Stored items from a collection:
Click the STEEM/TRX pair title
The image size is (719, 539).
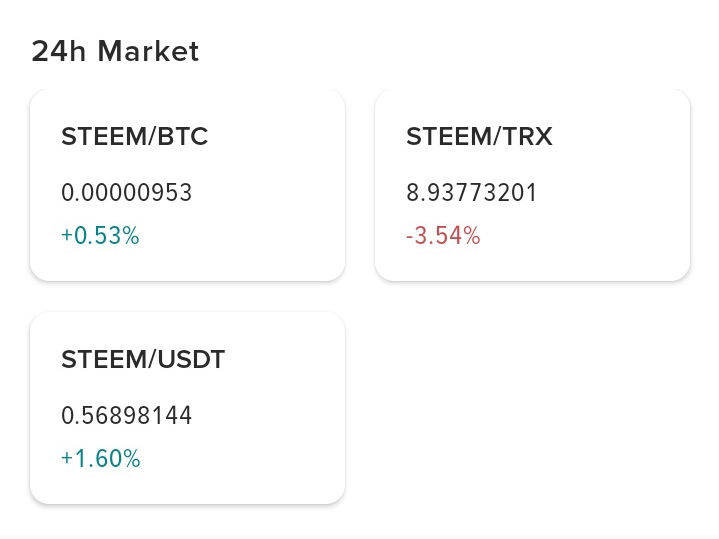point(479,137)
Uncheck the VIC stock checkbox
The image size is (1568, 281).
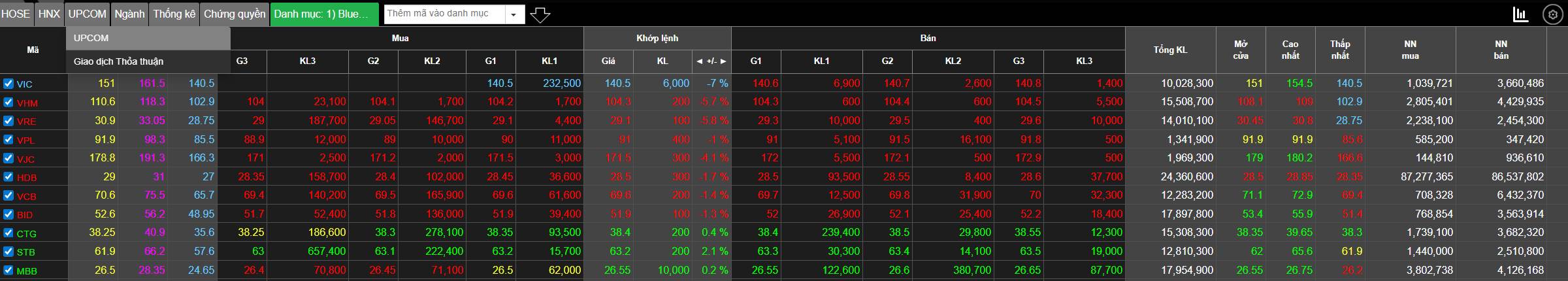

- _Requirement_
With the pictures omitted, print each line of the data above precisely as given.

- _Exercise answer_
Click the STEEM/TRX pair title
The image size is (719, 539).
point(479,137)
Uncheck the VIC stock checkbox
The image size is (1568, 281).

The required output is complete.